■ Exercise ■
Rewrite the entries below, swapping every "RF ELEMENTS" for "RF Elements" and changing nothing else.

BEGIN Provided data

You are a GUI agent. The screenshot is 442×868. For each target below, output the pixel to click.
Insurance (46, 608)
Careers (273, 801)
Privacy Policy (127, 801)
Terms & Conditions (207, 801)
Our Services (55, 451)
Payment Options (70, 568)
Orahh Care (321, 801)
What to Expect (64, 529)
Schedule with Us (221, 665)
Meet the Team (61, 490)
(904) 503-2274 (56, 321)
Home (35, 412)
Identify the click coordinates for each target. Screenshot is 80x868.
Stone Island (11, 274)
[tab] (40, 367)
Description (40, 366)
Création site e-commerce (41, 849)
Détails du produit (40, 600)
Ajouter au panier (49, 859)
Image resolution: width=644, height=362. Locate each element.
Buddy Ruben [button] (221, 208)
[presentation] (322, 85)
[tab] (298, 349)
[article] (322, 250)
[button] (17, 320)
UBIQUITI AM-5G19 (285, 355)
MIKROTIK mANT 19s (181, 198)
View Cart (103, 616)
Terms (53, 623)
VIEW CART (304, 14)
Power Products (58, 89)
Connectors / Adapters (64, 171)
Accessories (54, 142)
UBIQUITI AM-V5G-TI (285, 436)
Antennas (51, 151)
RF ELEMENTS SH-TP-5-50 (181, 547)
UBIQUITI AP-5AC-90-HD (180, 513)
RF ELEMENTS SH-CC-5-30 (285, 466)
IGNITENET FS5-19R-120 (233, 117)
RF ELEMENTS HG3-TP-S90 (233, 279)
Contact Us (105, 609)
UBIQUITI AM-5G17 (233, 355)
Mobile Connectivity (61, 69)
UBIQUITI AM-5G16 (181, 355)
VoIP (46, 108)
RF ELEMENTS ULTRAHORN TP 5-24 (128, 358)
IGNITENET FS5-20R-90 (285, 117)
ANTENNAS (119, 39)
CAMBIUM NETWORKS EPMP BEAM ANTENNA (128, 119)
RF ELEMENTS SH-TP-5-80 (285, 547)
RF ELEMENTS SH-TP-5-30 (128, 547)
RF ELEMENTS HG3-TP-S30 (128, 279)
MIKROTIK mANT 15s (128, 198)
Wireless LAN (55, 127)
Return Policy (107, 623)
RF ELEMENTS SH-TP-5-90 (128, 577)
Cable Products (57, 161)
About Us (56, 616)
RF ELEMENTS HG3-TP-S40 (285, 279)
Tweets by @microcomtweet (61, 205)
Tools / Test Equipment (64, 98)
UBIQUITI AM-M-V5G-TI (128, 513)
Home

END Provided data

■ Answer for the task ■
You are a GUI agent. The screenshot is 442×868. For each target below, output the pixel to click.
Insurance (46, 608)
Careers (273, 801)
Privacy Policy (127, 801)
Terms & Conditions (207, 801)
Our Services (55, 451)
Payment Options (70, 568)
Orahh Care (321, 801)
What to Expect (64, 529)
Schedule with Us (221, 665)
Meet the Team (61, 490)
(904) 503-2274 (56, 321)
Home (35, 412)
Identify the click coordinates for each target. Screenshot is 80x868.
Stone Island (11, 274)
[tab] (40, 367)
Description (40, 366)
Création site e-commerce (41, 849)
Détails du produit (40, 600)
Ajouter au panier (49, 859)
Image resolution: width=644, height=362. Locate each element.
Buddy Ruben [button] (221, 208)
[presentation] (322, 85)
[tab] (298, 349)
[article] (322, 250)
[button] (17, 320)
UBIQUITI AM-5G19 (285, 355)
MIKROTIK mANT 19s (181, 198)
View Cart (103, 616)
Terms (53, 623)
VIEW CART (304, 14)
Power Products (58, 89)
Connectors / Adapters (64, 171)
Accessories (54, 142)
UBIQUITI AM-V5G-TI (285, 436)
Antennas (51, 151)
RF Elements SH-TP-5-50 (181, 547)
UBIQUITI AP-5AC-90-HD (180, 513)
RF Elements SH-CC-5-30 (285, 466)
IGNITENET FS5-19R-120 (233, 117)
RF Elements HG3-TP-S90 (233, 279)
Contact Us (105, 609)
UBIQUITI AM-5G17 (233, 355)
Mobile Connectivity (61, 69)
UBIQUITI AM-5G16 (181, 355)
VoIP (46, 108)
RF Elements ULTRAHORN TP 5-24 (128, 358)
IGNITENET FS5-20R-90 (285, 117)
ANTENNAS (119, 39)
CAMBIUM NETWORKS EPMP BEAM ANTENNA (128, 119)
RF Elements SH-TP-5-80 (285, 547)
RF Elements SH-TP-5-30 (128, 547)
RF Elements HG3-TP-S30 (128, 279)
MIKROTIK mANT 15s (128, 198)
Wireless LAN (55, 127)
Return Policy (107, 623)
RF Elements SH-TP-5-90 (128, 577)
Cable Products (57, 161)
About Us (56, 616)
RF Elements HG3-TP-S40 (285, 279)
Tweets by @microcomtweet (61, 205)
Tools / Test Equipment (64, 98)
UBIQUITI AM-M-V5G-TI (128, 513)
Home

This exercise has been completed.